The idea for realignment surfaced several months ago as the result of a capacity study concerning the deployment of the conference Guide staff. It revealed that there were enormous inequities regarding the numbers of churches and pastors each Guide worked with.
In some areas there was a 49 to one ratio of churches to Guides; in others that ratio was 25 to one.
In subsequent discussions, conference leaders began to see that realignment was necessary and that it would have the additional benefit of improving the resourcing of churches for mission and ministry.
A study and design team was created and after much consideration, its members decided the conference should maintain its four regions (Baltimore, Western, Washington and Southern) but try to equalize the workload by having two districts in each region with a proportionate number of churches in each one.
This decision is significant, especially to Baltimore, because it calls for the three districts in the Baltimore region to become two. Making two districts in Baltimore will also cause changes in the boundaries of contiguous districts.
The move comes at an important time because there is a quadrennium change of leaders on district and conference committees this year. In addition, I am retiring this year, so a new district superintendent would not need to be brought on board.
While these factors are important, I think the most significant aspect of the timing of the realignment is related to the "Hope for the City" plan, a strategy for Baltimore City that is just beginning.
The purpose of the strategy is to move toward a transformational ministry within the United Methodist churches in the City of Baltimore. The 61 churches in the city all share in the vision and mission of the Baltimore-Washington Conference - to become like Christ in calling, equipping, sending and supporting spiritual leadership to make disciples for the transformation of the world and to grow 600 Acts 2 congregations.

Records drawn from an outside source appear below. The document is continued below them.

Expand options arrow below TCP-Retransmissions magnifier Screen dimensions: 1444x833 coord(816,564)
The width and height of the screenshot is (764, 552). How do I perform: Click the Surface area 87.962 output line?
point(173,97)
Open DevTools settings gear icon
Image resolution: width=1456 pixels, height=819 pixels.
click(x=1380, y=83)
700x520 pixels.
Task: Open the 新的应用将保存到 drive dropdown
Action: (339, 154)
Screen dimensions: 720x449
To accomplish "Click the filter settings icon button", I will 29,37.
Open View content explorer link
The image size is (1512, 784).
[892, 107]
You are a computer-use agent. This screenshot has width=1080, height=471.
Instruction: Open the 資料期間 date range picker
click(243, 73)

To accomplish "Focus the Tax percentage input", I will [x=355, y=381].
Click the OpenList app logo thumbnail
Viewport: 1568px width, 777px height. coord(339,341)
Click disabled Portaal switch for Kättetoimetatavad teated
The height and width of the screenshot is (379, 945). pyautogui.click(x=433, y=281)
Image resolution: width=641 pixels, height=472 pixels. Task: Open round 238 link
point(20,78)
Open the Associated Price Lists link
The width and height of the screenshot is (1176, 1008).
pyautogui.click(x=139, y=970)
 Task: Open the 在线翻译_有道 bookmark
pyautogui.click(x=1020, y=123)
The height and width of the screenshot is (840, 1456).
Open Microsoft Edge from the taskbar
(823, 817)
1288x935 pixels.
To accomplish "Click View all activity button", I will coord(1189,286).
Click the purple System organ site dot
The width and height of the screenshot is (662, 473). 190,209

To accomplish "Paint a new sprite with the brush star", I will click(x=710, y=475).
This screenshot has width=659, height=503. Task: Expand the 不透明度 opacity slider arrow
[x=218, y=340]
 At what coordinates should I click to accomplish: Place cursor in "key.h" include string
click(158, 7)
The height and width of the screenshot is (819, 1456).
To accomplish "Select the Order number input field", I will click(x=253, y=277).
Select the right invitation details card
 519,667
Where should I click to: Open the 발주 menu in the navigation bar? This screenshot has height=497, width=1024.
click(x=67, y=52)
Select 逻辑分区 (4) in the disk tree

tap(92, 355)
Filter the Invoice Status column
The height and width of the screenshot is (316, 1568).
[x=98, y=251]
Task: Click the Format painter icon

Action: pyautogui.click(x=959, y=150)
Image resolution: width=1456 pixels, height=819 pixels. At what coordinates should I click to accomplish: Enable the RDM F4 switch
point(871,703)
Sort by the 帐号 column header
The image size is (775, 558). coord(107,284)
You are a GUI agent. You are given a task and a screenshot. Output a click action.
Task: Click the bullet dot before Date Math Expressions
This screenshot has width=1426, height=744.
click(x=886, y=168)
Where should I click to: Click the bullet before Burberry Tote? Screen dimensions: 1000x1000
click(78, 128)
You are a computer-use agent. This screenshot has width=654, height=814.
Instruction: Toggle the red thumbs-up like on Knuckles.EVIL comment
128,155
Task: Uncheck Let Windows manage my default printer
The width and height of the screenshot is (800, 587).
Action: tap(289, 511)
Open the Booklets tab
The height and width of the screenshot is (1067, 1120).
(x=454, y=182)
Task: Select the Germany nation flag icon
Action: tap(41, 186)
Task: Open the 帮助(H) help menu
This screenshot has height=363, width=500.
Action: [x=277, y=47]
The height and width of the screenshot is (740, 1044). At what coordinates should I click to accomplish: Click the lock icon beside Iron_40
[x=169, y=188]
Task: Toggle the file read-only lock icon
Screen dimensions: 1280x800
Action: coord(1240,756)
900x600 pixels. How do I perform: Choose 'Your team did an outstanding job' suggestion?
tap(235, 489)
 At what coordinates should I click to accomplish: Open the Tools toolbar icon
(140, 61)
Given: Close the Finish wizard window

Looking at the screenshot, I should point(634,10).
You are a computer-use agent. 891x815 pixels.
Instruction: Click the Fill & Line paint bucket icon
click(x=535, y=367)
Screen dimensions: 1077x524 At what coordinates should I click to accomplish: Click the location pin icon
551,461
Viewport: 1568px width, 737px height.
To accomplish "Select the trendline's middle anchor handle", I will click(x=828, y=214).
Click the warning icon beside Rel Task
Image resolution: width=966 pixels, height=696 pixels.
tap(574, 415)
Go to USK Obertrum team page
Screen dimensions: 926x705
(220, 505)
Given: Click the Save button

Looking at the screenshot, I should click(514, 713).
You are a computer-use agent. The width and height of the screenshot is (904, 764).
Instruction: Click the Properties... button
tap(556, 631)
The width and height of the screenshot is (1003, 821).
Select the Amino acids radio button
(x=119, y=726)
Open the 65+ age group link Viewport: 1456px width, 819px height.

Aligning them in one district, under one leader, will make that vision and its implementation more cohesive. This leader will be able to represent and speak for The United Methodist Church in Baltimore.
For strategic and practical reasons, realigning the districts makes sense, especially in Baltimore, as we work to configure ourselves for the future and effective meaningful ministry.
Rev. Eugene Matthews is superintendent of the Baltimore West District.